I shook my head. “If he was going to do that, he’d have done it by now.”

“So, you won’t help me?”

“Ask Machaon.”

That was that. In the end, everything done, everything said, we simply stared at each other. Then she touched me lightly on the arm and led me to the door. As she opened it, the light revealed the full extent of the bruising, which went right down to her breasts. I sensed she wanted to leave me with that sight and I felt myself recoil from her.

“You can’t blame me for trying to survive,” she said, closing the door till it was open no more than a crack. “From what I hear, you’re pretty good at that yourself.”

6

That night, once again, I ate alone. After dinner, instead of waiting up for Alcimus, I went straight to my own room. This was easily the smallest in the hut, just large enough to contain a bed and—recently acquired from the looting of Troy—a cradle. The cradle was so finely carved, so lavishly embellished with ivory and gold, that it could only have belonged to an aristocratic or royal family. Lying down on the bed, I stared up at the roof beams while the baby inside me—who’d been restless all day—settled slowly into its own version of sleep.

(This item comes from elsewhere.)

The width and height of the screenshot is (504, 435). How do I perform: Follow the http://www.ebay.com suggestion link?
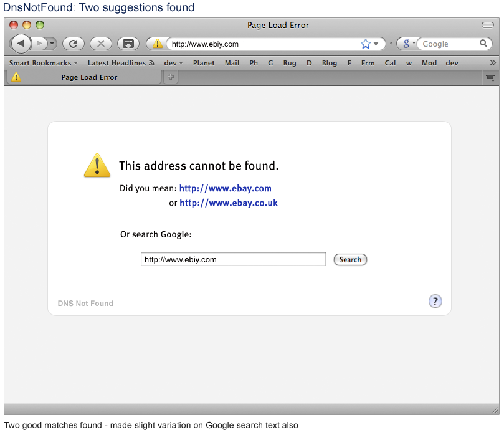point(225,188)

Flat on my back like that, I didn’t have to see the cradle. Alcimus had presented it to me with such pride, I knew I couldn’t get rid of it, or even suggest moving it into one of the storage huts, and yet I loathed it. I couldn’t stop thinking about Andromache’s son, the little boy whom Pyrrhus had hurled to his death from the battlements of Troy. I had no logical reason to believe this was his cradle, and yet I knew it was. I felt his small ghost in the room.

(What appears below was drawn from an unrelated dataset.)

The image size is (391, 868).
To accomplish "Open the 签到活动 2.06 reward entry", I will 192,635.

It was difficult to sleep with that thought in my head, but I did at last manage to drift off. Only a few moments later, it seemed—though it might have been hours—I was jerked awake by a banging on the door. Getting up too quickly, I felt myself go dizzy, but managed to stumble along the passage. The banging had stopped, but then it started again.

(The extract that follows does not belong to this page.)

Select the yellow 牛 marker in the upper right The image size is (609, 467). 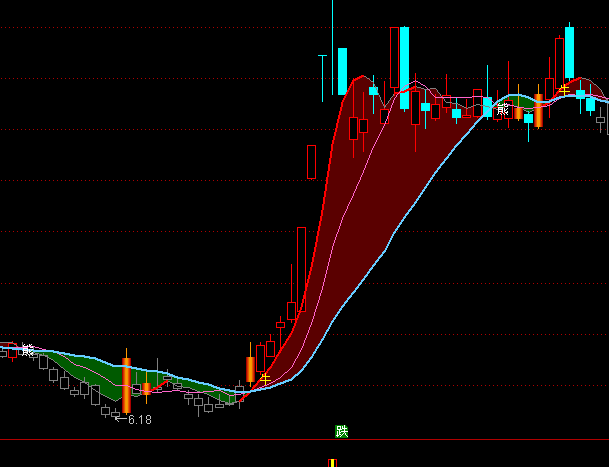click(x=564, y=90)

“Coming!” Peering into the darkness, I saw one of the girls standing there, though I couldn’t see which one, until she took a step closer. “Amina. What’s wrong?”

“He’s sent for Andromache.”

She didn’t need to say any more. I got my mantle and stepped across the threshold, a mizzling rain immediately dampening my skin and hair. We scaled along the wall, staggering a little in the gap between two huts where the wind blew with full force off the sea. Amina tapped on the door and one of the girls let us in. I didn’t really know any of them yet, three or four by name, the others not even that. It didn’t help that many of them were still mute. They’d got their pallet beds from beneath the hut where they were stored during the day and arranged them in rows across the room. Each girl had a small rush light by her pillow. As they turned to look at me, the pallid flames illuminated their faces from below—they looked like their own ghosts. A girl called Helle said, “You’re too late, she’s gone.” She sounded spiteful, petulant—the way a small child might sound if her mother had failed to protect her.

“It’s all right,” I said. “I know where to find her.”

I did. I must have crossed paths with half a dozen past selves in the short distance between the women’s hut and the hall.

As I approached, I heard singing, banging of fists on tables, the braying laughter of young men drinking hard to celebrate, or forget. Pyrrhus’s voice rose louder than the rest. I walked along the veranda to the side entrance that led directly into his private apartments. Not much shelter there—as I opened the door, the wind blew me into the room. I looked around. A fire was burning, though the logs were green and smoking badly; my eyes stung. Two chairs faced each other across the hearth. The one opposite me had been Patroclus’s chair. I could see him now, as always, with a couple of dogs asleep at his feet: hunting dogs, twitching and whimpering as they chased imaginary rabbits across dream fields. One of them yelped and its paws scrabbled on the floor. Patroclus laughed and the man in the other chair, whose face I couldn’t see, looked up from his lyre and laughed too. And for a moment, I forgot Andromache waiting in the small room, Pyrrhus drinking himself stupid in the hall, and simply stared at the empty chairs—which in my mind were not empty at all. How powerful the dead are.